Start of The input

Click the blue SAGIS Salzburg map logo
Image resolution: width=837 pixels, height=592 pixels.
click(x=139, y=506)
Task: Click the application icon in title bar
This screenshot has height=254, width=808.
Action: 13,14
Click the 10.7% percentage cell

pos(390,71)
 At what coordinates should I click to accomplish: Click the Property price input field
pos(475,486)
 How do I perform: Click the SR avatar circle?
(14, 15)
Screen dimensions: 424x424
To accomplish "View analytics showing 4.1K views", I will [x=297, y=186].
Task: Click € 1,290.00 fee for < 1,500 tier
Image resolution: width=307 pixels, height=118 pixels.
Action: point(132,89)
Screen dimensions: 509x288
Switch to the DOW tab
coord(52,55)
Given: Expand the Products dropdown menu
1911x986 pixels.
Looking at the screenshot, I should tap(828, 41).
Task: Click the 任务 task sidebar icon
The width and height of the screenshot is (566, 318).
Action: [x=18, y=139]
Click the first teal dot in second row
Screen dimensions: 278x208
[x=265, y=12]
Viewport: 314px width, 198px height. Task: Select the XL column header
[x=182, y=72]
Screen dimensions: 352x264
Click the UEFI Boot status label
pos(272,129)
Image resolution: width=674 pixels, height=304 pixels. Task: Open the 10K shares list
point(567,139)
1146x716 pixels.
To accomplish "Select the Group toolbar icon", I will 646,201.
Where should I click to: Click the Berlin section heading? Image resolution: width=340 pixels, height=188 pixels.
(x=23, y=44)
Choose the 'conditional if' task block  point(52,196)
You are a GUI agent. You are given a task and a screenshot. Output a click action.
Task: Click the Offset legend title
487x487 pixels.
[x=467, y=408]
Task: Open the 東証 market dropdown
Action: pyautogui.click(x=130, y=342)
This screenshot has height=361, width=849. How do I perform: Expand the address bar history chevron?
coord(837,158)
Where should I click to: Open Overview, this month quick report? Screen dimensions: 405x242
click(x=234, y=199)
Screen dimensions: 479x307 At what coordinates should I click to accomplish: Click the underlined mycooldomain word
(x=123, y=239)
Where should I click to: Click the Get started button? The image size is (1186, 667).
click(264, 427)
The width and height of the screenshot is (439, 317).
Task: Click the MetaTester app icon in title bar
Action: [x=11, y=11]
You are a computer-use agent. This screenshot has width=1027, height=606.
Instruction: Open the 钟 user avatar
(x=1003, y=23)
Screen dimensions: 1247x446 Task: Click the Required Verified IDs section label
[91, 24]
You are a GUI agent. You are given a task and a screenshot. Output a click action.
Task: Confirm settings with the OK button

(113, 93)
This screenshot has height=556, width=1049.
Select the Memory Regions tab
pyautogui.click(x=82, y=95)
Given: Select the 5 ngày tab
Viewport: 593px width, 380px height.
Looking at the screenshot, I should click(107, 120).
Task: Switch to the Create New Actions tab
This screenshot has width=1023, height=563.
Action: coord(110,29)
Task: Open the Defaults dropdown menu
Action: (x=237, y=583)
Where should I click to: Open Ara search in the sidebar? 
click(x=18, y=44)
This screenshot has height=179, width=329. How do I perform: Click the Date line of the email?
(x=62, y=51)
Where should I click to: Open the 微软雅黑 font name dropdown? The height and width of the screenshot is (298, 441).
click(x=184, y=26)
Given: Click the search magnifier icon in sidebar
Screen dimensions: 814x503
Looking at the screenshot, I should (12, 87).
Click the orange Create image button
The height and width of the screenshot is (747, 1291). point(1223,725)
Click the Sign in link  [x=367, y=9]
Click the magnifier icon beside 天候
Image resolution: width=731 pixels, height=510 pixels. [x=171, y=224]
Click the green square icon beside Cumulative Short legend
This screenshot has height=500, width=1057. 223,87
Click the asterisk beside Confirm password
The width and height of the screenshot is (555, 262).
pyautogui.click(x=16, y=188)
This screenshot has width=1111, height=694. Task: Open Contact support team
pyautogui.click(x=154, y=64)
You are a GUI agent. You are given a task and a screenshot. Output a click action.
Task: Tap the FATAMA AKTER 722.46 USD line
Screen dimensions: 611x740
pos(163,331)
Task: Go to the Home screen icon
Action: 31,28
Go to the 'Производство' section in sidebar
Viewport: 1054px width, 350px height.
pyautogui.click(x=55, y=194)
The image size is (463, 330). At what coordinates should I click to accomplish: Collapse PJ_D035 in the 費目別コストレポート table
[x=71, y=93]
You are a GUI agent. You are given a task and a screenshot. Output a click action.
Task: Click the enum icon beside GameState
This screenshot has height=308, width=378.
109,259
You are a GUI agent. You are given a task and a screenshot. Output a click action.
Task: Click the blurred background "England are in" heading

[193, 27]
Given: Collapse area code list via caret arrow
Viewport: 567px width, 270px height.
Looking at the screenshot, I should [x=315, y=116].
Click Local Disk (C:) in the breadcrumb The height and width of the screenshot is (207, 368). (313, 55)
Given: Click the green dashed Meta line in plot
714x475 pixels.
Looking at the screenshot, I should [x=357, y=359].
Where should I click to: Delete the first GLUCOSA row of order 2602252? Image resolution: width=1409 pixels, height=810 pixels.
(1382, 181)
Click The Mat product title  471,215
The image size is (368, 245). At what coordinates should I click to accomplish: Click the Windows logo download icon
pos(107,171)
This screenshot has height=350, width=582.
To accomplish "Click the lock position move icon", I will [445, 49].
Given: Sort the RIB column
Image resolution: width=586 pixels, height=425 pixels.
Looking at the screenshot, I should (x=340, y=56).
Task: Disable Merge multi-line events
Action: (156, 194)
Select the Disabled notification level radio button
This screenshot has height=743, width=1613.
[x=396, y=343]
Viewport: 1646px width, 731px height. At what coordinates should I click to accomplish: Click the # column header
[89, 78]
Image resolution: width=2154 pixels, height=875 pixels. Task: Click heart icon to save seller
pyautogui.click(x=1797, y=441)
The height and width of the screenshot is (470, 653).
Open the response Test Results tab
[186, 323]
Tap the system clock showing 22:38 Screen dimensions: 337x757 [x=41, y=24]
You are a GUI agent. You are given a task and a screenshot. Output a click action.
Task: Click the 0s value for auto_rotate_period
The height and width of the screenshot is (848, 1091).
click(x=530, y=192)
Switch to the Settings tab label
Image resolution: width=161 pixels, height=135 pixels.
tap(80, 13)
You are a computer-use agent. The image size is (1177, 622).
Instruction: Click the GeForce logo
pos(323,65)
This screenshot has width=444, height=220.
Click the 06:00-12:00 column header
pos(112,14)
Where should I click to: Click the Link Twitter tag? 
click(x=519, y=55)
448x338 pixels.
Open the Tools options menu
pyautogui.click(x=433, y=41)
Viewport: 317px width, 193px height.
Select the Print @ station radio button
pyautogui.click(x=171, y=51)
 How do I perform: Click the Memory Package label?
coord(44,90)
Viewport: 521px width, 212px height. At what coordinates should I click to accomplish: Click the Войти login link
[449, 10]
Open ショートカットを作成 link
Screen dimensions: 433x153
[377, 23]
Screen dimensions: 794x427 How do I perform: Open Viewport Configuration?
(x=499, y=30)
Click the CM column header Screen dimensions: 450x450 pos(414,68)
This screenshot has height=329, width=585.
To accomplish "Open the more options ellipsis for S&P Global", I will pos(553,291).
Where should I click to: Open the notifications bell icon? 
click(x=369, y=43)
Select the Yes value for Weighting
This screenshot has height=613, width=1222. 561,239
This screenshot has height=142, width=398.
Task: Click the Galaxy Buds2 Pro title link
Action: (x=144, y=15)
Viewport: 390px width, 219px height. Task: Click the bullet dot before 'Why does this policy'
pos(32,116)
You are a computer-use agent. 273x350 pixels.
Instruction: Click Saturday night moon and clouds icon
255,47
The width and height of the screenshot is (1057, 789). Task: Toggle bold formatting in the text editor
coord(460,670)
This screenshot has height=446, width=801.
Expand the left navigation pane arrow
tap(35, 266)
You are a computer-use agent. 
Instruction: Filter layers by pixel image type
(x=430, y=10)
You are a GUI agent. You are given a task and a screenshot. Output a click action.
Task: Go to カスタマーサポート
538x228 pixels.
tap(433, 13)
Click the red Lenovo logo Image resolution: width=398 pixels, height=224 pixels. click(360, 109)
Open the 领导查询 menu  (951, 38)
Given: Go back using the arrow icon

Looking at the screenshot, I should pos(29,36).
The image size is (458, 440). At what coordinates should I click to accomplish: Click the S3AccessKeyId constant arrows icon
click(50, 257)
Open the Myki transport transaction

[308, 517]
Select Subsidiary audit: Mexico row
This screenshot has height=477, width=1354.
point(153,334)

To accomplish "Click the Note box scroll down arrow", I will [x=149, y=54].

End of The input

Copy the lines of the entries above that mention "computer".

> [Answer to the problem]:
You are a computer-use agent. This screenshot has width=1027, height=606.
You are a computer-use agent. The image size is (1177, 622).
You are a computer-use agent. 273x350 pixels.
You are a computer-use agent. 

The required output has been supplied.